Direction = Update the entries below by changing "Slug" to "Title", leaving every other part as it is.

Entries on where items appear
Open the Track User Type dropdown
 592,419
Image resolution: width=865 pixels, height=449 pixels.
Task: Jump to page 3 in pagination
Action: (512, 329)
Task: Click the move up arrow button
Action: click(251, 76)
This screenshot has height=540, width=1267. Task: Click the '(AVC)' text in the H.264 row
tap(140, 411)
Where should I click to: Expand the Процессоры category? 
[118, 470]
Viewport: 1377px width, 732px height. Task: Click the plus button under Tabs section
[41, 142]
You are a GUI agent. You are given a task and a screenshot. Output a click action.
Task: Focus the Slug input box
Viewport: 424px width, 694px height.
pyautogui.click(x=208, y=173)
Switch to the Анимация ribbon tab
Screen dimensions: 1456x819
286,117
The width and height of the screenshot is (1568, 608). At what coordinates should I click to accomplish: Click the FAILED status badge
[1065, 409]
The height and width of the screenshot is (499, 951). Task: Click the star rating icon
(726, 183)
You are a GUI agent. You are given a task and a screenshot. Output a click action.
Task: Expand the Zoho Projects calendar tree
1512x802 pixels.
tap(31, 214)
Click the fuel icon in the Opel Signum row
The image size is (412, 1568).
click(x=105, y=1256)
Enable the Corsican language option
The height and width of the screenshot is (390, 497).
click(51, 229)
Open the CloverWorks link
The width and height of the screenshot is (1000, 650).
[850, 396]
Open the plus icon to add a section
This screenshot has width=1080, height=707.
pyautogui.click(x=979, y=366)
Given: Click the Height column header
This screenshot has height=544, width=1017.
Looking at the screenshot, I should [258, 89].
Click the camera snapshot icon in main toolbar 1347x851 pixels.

Complete answer =
Open the Track User Type dropdown
 592,419
Image resolution: width=865 pixels, height=449 pixels.
Task: Jump to page 3 in pagination
Action: (512, 329)
Task: Click the move up arrow button
Action: click(251, 76)
This screenshot has height=540, width=1267. Task: Click the '(AVC)' text in the H.264 row
tap(140, 411)
Where should I click to: Expand the Процессоры category? 
[118, 470]
Viewport: 1377px width, 732px height. Task: Click the plus button under Tabs section
[41, 142]
You are a GUI agent. You are given a task and a screenshot. Output a click action.
Task: Focus the Title input box
Viewport: 424px width, 694px height.
pyautogui.click(x=208, y=173)
Switch to the Анимация ribbon tab
Screen dimensions: 1456x819
286,117
The width and height of the screenshot is (1568, 608). At what coordinates should I click to accomplish: Click the FAILED status badge
[1065, 409]
The height and width of the screenshot is (499, 951). Task: Click the star rating icon
(726, 183)
You are a GUI agent. You are given a task and a screenshot. Output a click action.
Task: Expand the Zoho Projects calendar tree
1512x802 pixels.
tap(31, 214)
Click the fuel icon in the Opel Signum row
The image size is (412, 1568).
click(x=105, y=1256)
Enable the Corsican language option
The height and width of the screenshot is (390, 497).
click(51, 229)
Open the CloverWorks link
The width and height of the screenshot is (1000, 650).
[850, 396]
Open the plus icon to add a section
This screenshot has width=1080, height=707.
pyautogui.click(x=979, y=366)
Given: Click the Height column header
This screenshot has height=544, width=1017.
Looking at the screenshot, I should [258, 89].
Click the camera snapshot icon in main toolbar 1347x851 pixels.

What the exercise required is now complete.